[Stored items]
■ ■ ■ ■ ■ ■ ■

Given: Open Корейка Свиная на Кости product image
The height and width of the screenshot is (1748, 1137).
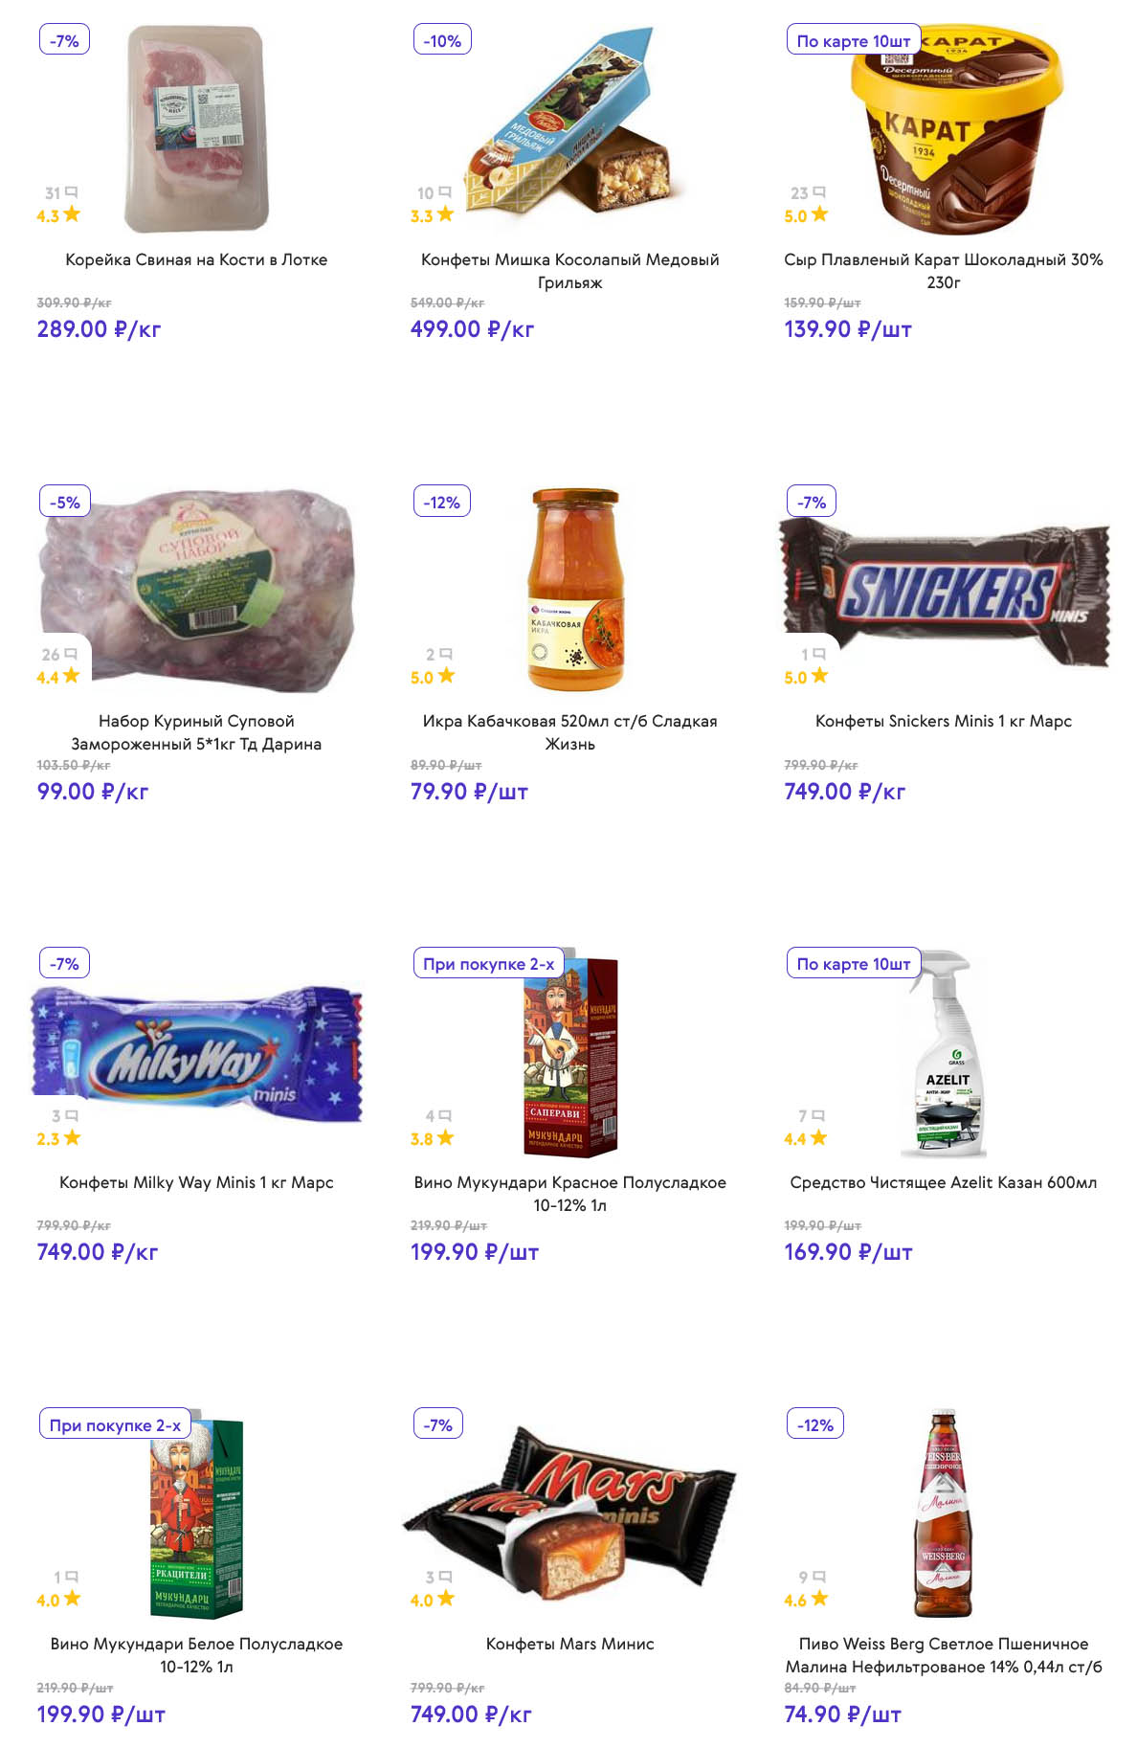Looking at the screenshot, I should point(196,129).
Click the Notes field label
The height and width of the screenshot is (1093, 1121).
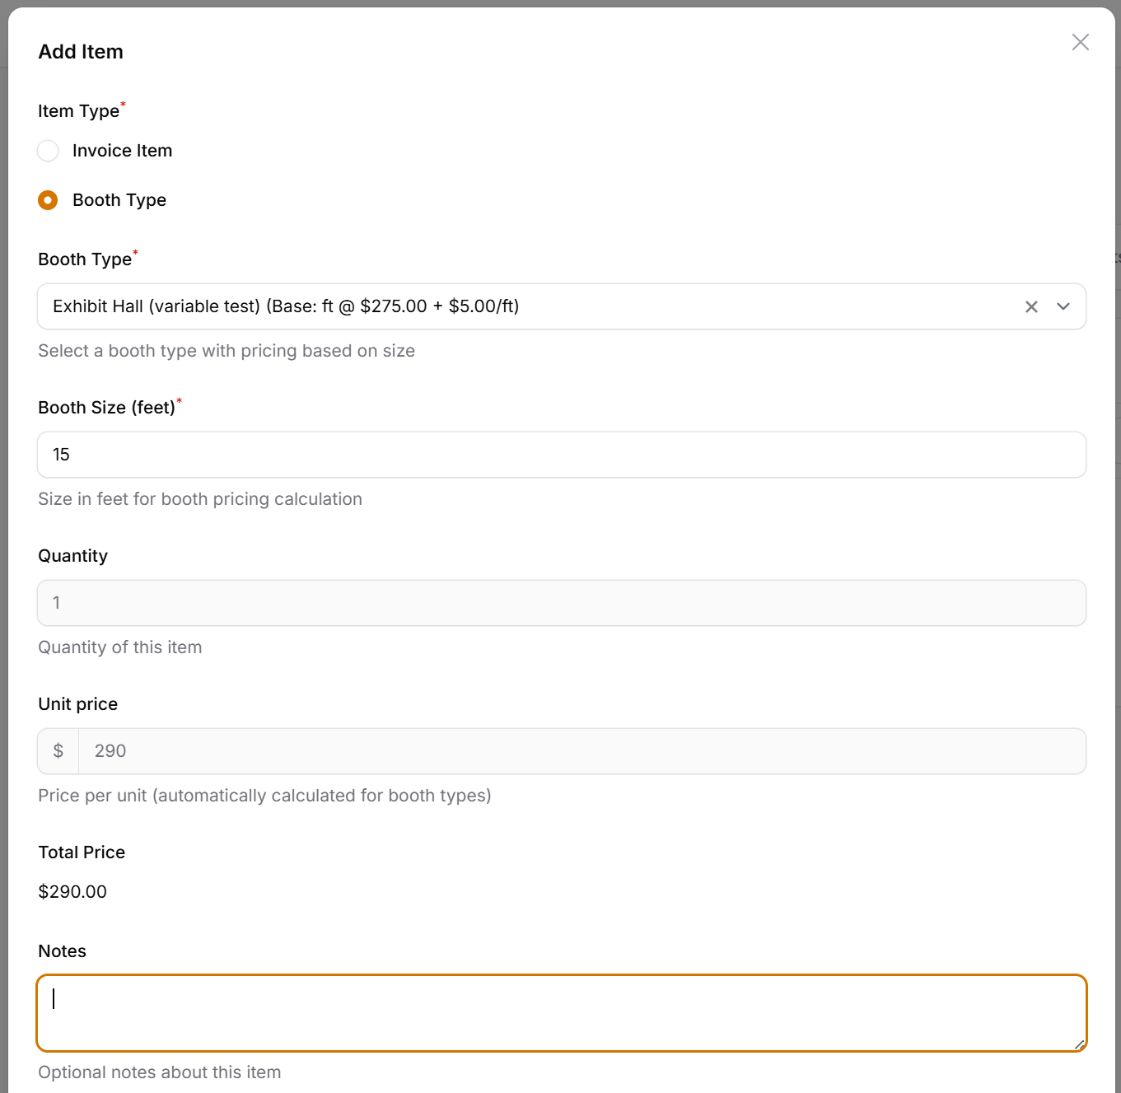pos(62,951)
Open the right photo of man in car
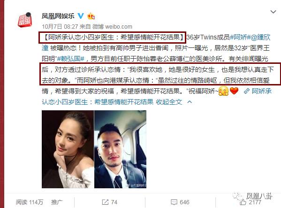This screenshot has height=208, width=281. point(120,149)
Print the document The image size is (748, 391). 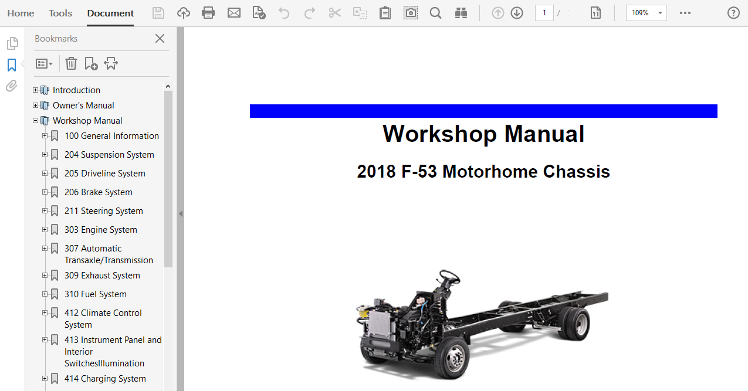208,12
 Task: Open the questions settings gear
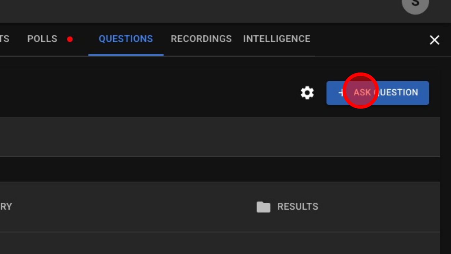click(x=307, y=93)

■ ■ ■ ■ ■ ■ ■

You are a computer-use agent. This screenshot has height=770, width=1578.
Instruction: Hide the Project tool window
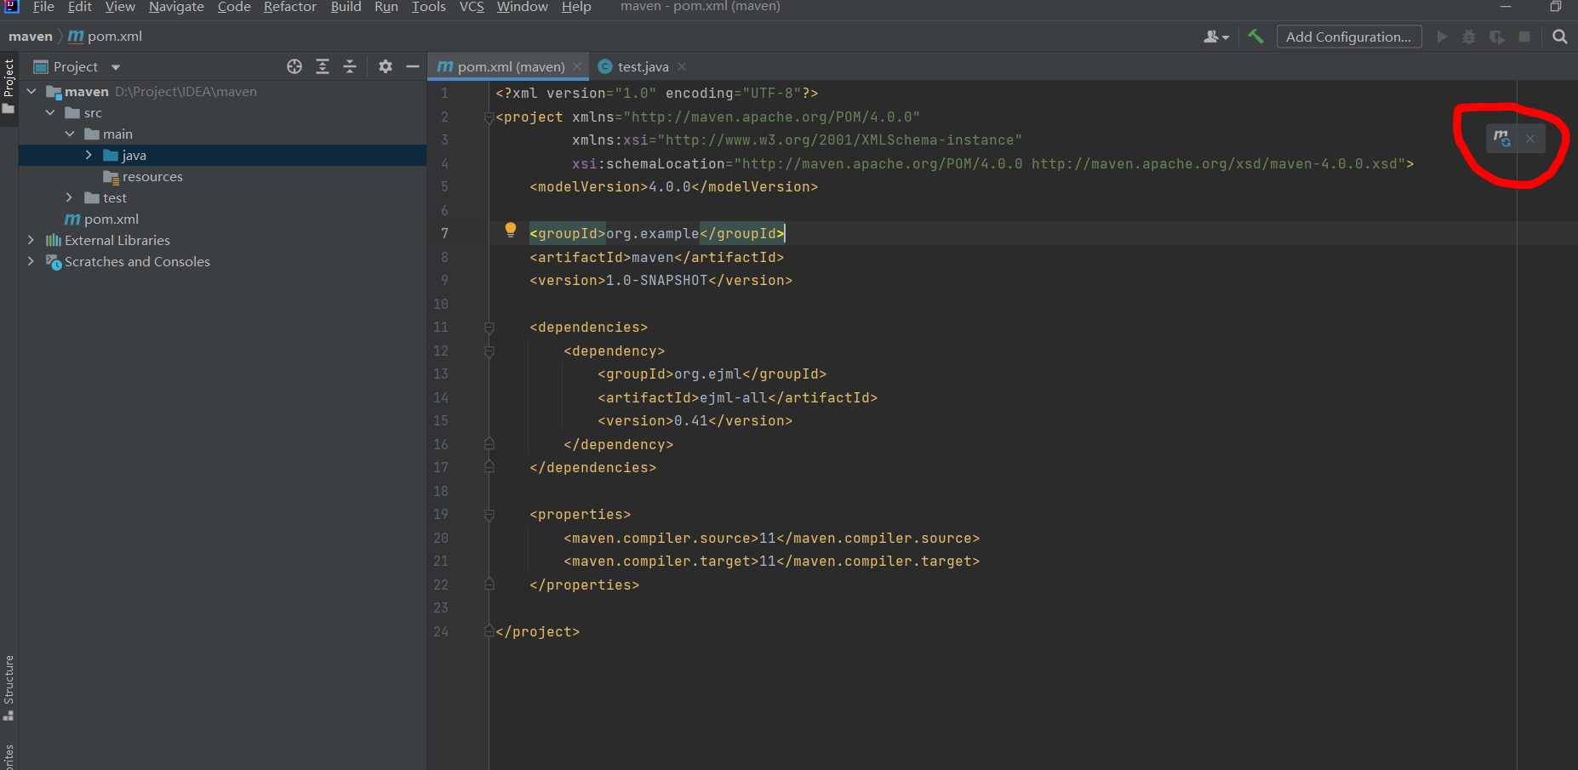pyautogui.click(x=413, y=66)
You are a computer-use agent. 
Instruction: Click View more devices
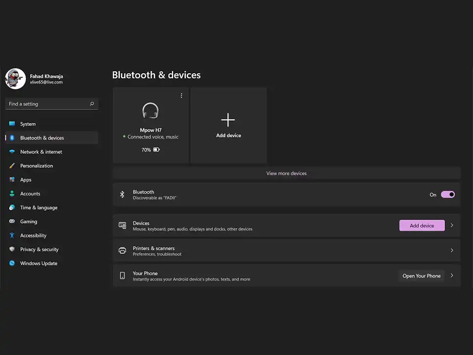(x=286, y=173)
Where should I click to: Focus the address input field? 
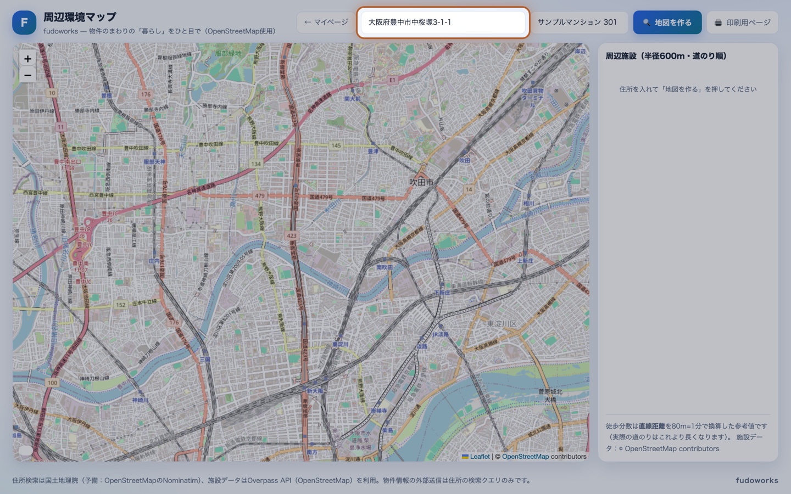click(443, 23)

■ ■ ■ ■ ■ ■ ■

## REQUIRED ACTION
Return the lines of the records that include the string "agent".

## SOLUTION
You are a computer-use agent. This screenshot has height=770, width=1578.
You are a computer-use agent. 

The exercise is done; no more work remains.